Updated WCF RSS Toolkit for Visual Studio 2008 and .NET 3.5

Now that I'm happily living in the exciting, fast paced world of Greater London you'd think my weekends would be spent enjoying the active nightlife or soaking in the culture and history all around me.  But you'd be wrong.  I'm a nerd and so I spent my weekend in nerd bliss, a.k.a. getting reacquainted with my old friend WCF.  Sorry ladies, I'm taken.

I had reason to look at building a RSS service with WCF and ran across the WCF RSS Toolkit.  This is a very cool sample app written I believe by Clemens Vasters which allows developers to build services that expose endpoints encoded for RSS or ATOM.  The implementation is pretty slick in that it checks the QueryString for operations and routes the calls accordingly.  It also formats the feeds dynamically to RSS or ATOM using XSLT transforms before unwrapping the message from SOAP using a custom POX Encoder.

While this is all extreme coolness, and I take absolutely no credit for any of it, it did have one major problem.  It was built quite some time ago and uses the CTP version of WCF.  I assumed that somebody must have a more up-to-date version or a better way to generically build an RSS/ATOM service but after looking around for several hours I couldn't find much.  And so with a weekend to kill and my nerd gene complelling me I dug into the code and started migrating it to Visual Studio 2008 and .NET 3.5. 

There were several small changes that needed to be made to update some class names that were different between RTM and the CTP version and also a few abstract method implementation changes.  A more significant change was that the POX Encoder functionality wasn't really necessary anymore since WCF will send POX messages if you specify a MessageVersion of type "None".  After making these changes I loaded up the samples and confirmed that they all worked.

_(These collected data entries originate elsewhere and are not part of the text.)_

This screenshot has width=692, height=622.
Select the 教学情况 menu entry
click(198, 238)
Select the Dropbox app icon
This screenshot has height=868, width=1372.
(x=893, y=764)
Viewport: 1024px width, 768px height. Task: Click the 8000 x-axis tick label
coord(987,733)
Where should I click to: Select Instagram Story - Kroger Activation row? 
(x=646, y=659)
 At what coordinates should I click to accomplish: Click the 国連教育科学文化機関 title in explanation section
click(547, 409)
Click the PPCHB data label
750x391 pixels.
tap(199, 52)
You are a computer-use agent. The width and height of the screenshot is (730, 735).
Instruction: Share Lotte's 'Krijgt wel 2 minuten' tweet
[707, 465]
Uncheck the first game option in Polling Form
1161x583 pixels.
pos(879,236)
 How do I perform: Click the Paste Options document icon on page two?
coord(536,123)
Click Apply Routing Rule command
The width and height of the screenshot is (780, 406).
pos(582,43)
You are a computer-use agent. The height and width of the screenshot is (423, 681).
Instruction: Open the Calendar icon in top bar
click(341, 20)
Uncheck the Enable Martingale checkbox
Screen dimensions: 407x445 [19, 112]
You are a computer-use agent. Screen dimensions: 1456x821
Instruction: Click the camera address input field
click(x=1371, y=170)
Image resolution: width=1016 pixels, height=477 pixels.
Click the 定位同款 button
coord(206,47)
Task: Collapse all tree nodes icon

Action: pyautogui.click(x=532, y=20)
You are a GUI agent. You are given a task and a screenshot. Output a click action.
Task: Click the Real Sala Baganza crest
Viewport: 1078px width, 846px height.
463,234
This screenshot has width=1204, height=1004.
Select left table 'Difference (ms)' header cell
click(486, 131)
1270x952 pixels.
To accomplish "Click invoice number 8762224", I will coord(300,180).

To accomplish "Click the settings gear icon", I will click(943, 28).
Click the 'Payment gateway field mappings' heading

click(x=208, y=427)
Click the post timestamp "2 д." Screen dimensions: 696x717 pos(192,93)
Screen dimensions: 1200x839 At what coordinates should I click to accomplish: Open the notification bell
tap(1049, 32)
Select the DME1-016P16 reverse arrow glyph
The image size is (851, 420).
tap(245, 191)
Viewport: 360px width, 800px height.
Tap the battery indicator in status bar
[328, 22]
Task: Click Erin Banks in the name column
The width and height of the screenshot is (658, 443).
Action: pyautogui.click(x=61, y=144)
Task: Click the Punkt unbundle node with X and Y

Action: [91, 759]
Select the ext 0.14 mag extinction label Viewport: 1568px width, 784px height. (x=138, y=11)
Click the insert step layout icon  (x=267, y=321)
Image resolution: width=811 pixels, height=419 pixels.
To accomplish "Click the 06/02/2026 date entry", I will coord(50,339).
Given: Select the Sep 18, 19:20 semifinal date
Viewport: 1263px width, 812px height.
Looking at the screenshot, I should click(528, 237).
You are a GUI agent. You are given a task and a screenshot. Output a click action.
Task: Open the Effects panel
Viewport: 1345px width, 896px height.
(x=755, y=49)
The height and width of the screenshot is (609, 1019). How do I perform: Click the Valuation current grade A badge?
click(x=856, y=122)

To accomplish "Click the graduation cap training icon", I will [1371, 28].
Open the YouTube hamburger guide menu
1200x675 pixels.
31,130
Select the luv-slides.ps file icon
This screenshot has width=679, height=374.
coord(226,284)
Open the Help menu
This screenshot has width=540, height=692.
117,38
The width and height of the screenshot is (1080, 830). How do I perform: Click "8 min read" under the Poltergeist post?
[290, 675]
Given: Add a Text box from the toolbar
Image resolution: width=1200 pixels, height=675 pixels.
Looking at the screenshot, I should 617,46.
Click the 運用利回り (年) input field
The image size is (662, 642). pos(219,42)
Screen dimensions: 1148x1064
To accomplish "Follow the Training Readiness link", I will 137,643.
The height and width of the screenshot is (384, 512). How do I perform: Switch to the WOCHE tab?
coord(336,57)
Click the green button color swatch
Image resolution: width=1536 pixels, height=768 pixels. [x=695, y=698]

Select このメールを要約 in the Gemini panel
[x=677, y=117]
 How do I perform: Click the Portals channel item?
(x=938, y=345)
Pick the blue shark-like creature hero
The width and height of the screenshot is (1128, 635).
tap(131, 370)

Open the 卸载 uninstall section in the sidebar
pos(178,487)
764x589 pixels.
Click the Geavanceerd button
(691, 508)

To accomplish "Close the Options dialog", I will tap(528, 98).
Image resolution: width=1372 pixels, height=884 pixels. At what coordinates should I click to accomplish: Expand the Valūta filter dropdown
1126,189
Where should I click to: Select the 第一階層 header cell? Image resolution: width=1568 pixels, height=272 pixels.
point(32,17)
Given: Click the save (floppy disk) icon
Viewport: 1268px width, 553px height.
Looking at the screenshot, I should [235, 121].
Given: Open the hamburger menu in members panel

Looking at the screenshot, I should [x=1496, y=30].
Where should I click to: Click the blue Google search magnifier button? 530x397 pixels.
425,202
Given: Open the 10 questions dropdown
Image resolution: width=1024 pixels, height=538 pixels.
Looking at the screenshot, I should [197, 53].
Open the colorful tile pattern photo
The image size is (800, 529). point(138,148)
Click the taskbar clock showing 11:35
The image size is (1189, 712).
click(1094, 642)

So here then is the updated version.  I've posted an item on WCF.NetFX3.com as well.  If there's anything I missed please let me know.  Also, if there is a newer/better way to implement RSS/ATOM services in WCF feel free to comment to this post as my search wasn't necessarily exhaustive.

1 Comment

  • Now you show me! :-) Actually as this was intended to be a learning experience then it wasn't time wasted. And for those people who have implementations build on the RSS Toolkit, they might still find it useful.... I hope.